Mumbai: India's economy may grow 6.2 per cent in 2009/10, UBS said in a report, revising its estimate from 5.2 per cent, citing lower interest rates, smaller excess capacity and a fall in risk aversion.
The central bank has forecast growth at about 6 per cent.
"The main reason for this is a more resilient consumer," UBS economist Philip Wyatt said in a research note.
"A full-blooded recovery in fixed investment would need stronger profits, whereas consumption can benefit earlier from lower interest rates once confidence recovers," he wrote.
Industrial output could pick up in a limited way to 5-8 per cent in the fiscal year ending in March 2010, from 2.4 per cent in the past year but move decisively above 10 per cent in 2010/11, UBS said.

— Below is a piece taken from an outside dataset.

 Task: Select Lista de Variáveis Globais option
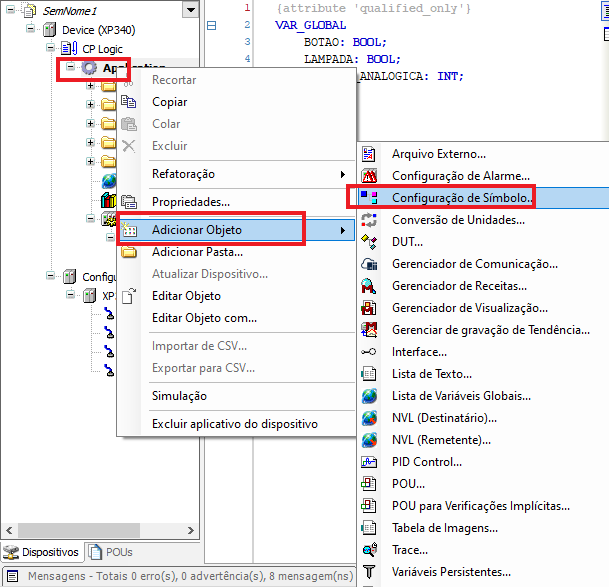461,396
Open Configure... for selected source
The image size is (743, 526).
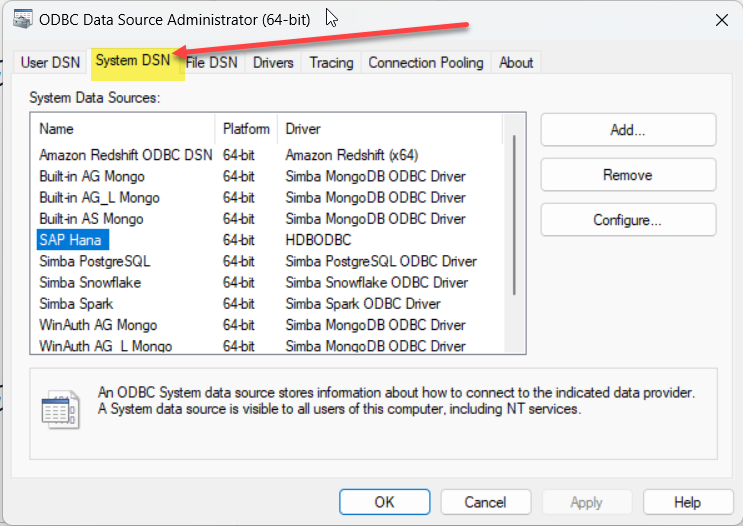click(x=628, y=220)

Exports may remain slow for most of 2009/10 and said the global economic growth would act as a "speed limit" for a return to 9 per cent gross domestic product (GDP), UBS said.
"We see 2009/10 as a stabilisation year for real GDP, followed by a return closer to potential growth of 7-8 per cent growth in 2010 as global economic activity picks up," it said.
The central bank projected GDP growth to be 6.5-6.7 per cent for the 2008/09 fiscal year. In the previous three fiscal years, the economy expanded at or more than 9 per cent.